16 thoughts on “Politically Incorrect Meets the Forth Grade

  1. Tara

    That was too funny. I know, you have to be so careful or everyone is all over you. I mean, I love when real life just doesn’t play by the rules.

    Reply
  2. Cheryl

    OMG This whole pc thing has gotten out of control and it’s true, you would have totally been berated if you gave the wrong pic to an asian child. We could all just get along and be a bit less sensitive at the same time, no?

    Reply
  3. cherie

    Too, too funny. I guess you really have to be careful not to hurt someone’s feelings by being politically incorrect. But it happens in the work place too often, so I guess it happens at school as well. It’s a shame we have to think about it and can’t just do without thinking am I saying the right thing…

    Reply
  4. Bari

    Being PC is so hard. I can’t ever put a name to a face, unless that face is so different like an afroeurojew. Oops, was it ok that I said that? I just call everyone “hey”. It works for me. I love your posts and look forward to many more faux paus in the new year.

    Reply
  5. Jesse Johnson

    This is hysterical. I think I have a new blogger to follow.

    And thanks for confirming that which I always suspected — that asians can’t even tell themselves apart. Looking at family photos must be impossible. Is that Uncle Kim or Uncle Cho?

    Reply
  6. Tressa

    Well I’m horribly offended. In Sunday School we learned it is Santa Clause. You must be thinking of the German version.

    In other polital incorrectness. We hired 3 guys from Palu last year. We have several hispanics (who insist they are NOT hispanic but “Fucking Mexican”) who have worked for us for decades. Every now and then one of the supervisors will say something in Spanish to one of the Palu guys (who are essentially the same golden suntan as the hispanics) and the whole crew will reply “he ain’t a fucking Mexican. What you think we all look alike.” I just wish they’d stop swearing when we’re working in churches.
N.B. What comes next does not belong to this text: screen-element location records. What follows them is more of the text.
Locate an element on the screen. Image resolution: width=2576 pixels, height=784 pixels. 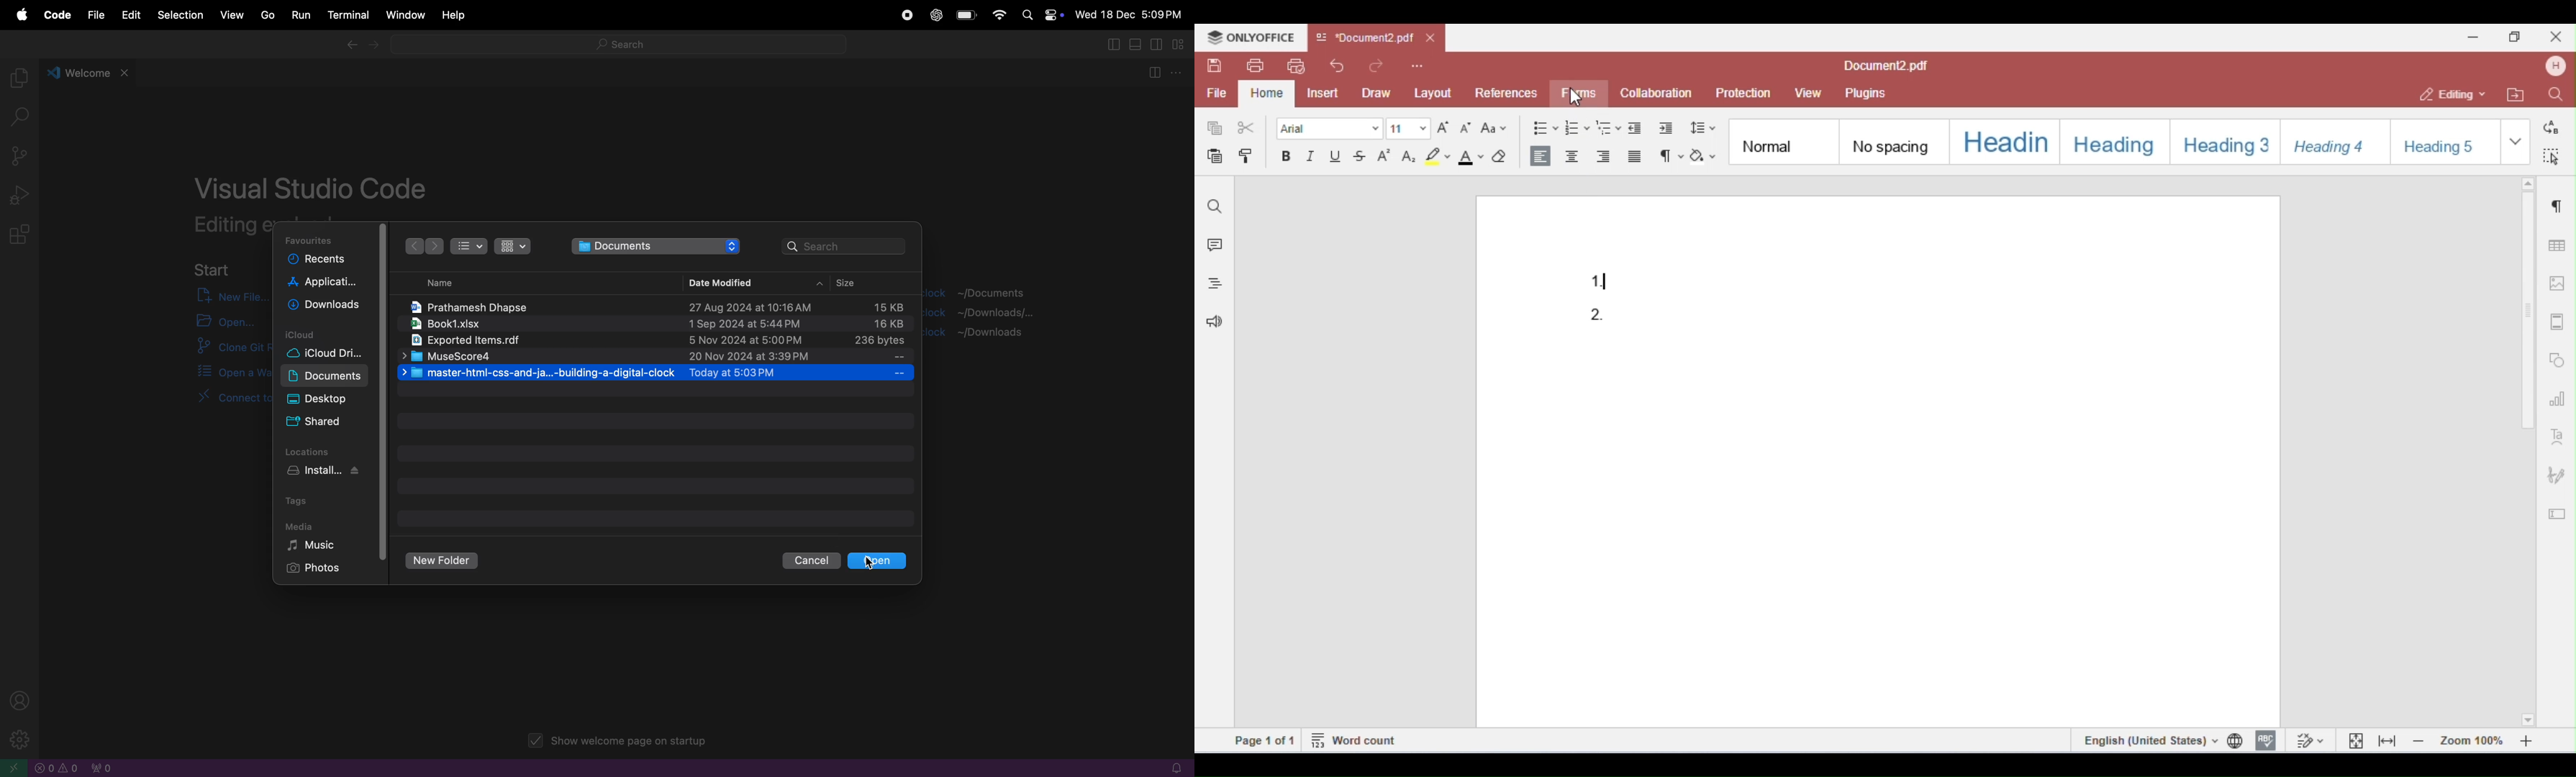
editing evolved is located at coordinates (231, 224).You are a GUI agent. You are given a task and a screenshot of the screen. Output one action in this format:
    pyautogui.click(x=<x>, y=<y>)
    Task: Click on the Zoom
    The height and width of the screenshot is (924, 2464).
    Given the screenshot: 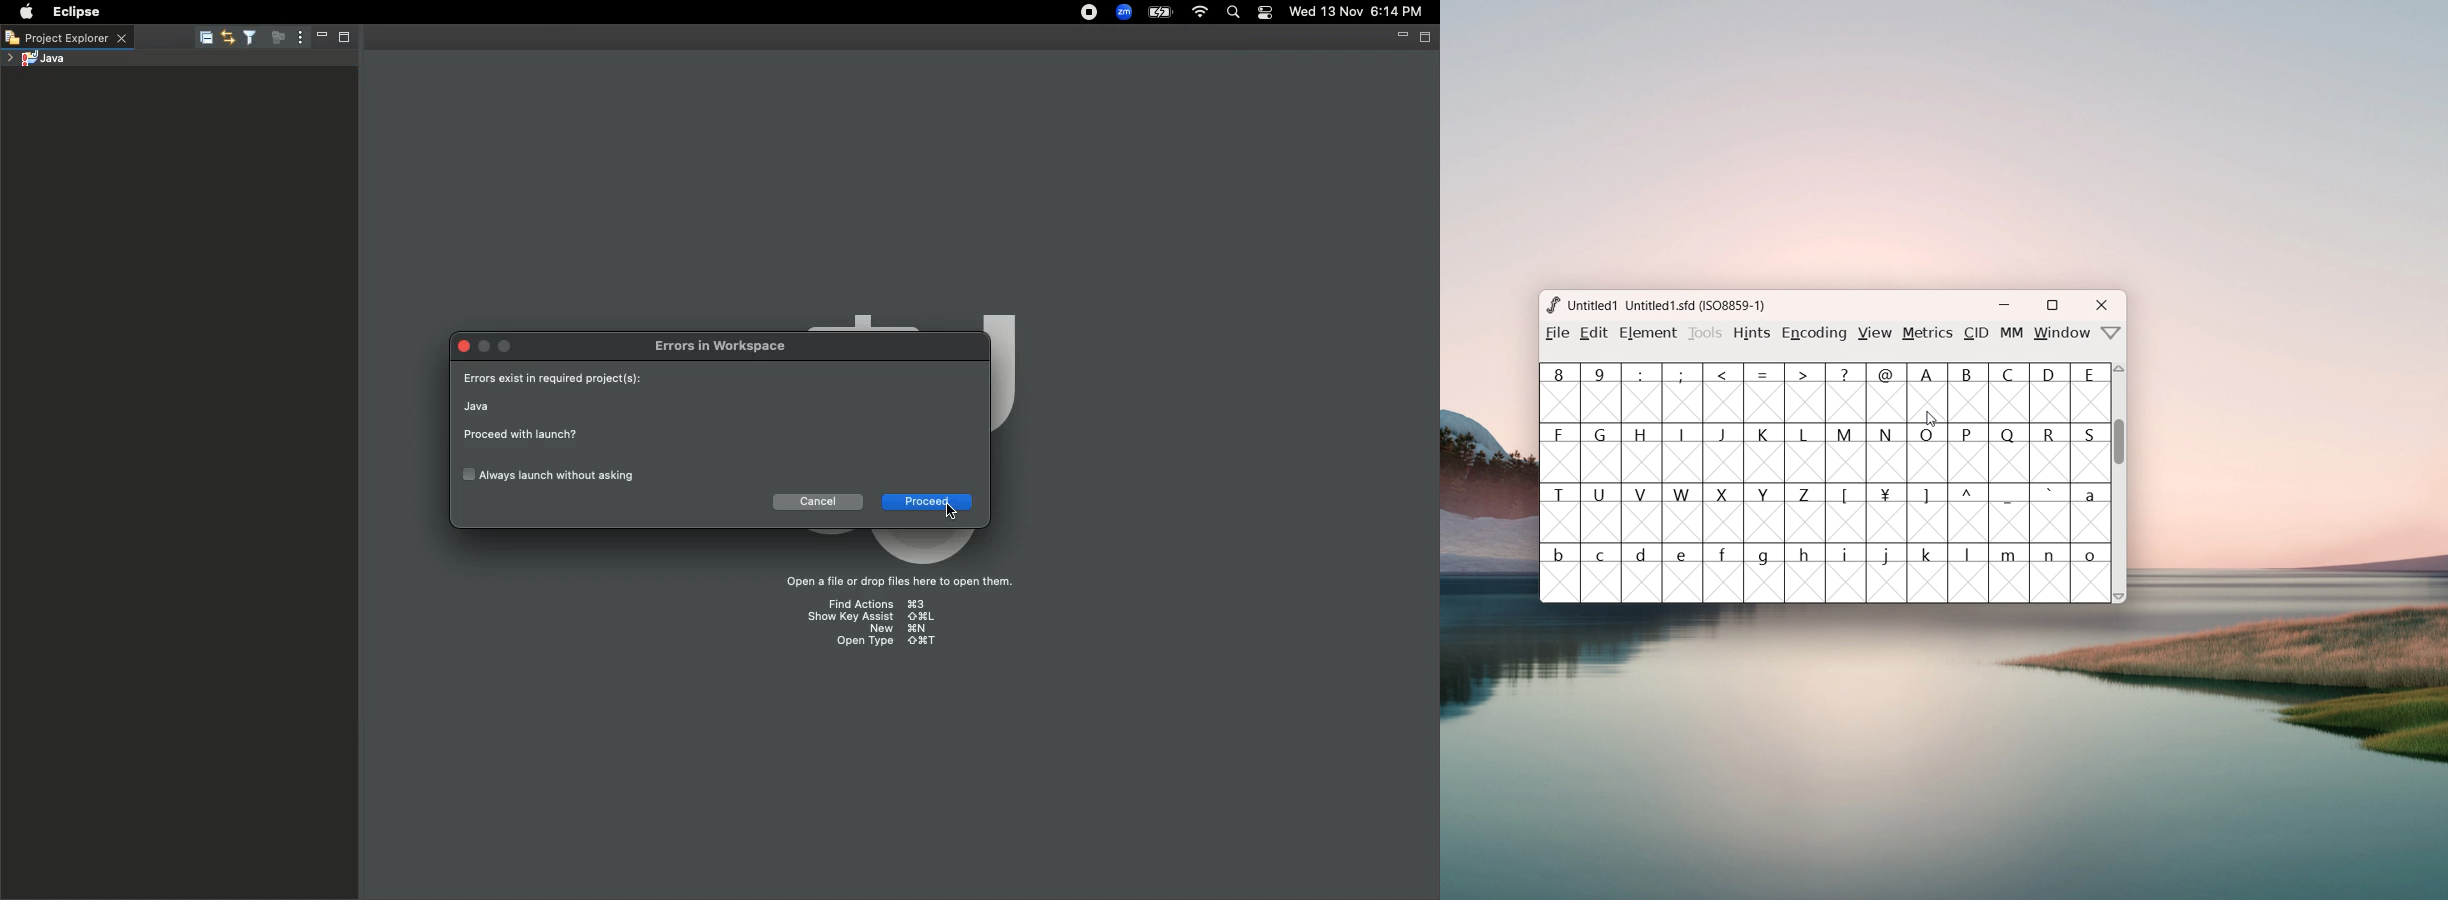 What is the action you would take?
    pyautogui.click(x=1121, y=14)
    One supervisor once suggest they just learn Spanish like the rest of us and Mac (from Palu) just asked if it wasn’t enough that he spoke Japanesse, Mandarin and English?

    Reply
    1. Jenny from the blog Post author

      I imagine that’s an interesting Church to go to. Did I write Claus? OH, I have to change it that’s too embarrassing Clause looked wrong caus I kept thinking of the movie The Santa Clause. I’m soooo Jewish huh?

      Reply
    1. Jenny from the blog Post author

      I know, Kwanza’s a hard sell right. I know many black people and not one who celebrates it. Hmmm, maybe if they had a kangaroo or got the rights to Cap’t Kangaroo they’d have more luck. Just a thought.

      Reply
  7. MB

    Hi Jenny – I live in Hong Kong and it might surprise you to know that “Westerners” look all the same to Hong Kongers. On a funny side note, in a conversation with my husband’s coworker, we reviewed our weekend activities (hiking, dining out, etc.) to which she replied, “Wow – you are real Hongkies!” Which, if you say the word aloud….

    Reply
    1. Jenny from the blog Post author

      What do you mean they can’t tell us Westerners apart??? WTF? I mean we have such different features and we’re each soooo unique. I’m totally offended, yet I feel slightly better about my column. I love the last line, it made me giggle aloud.

      Reply
  8. Emily S.

    I used to be a teacher, and I had this problem frequently…but it was with the girls who all died their hair the same fake blond color!!! I had three girls in one class who were the same height, body type, and they all had the same horrid dye job. I never got their names straight, ever.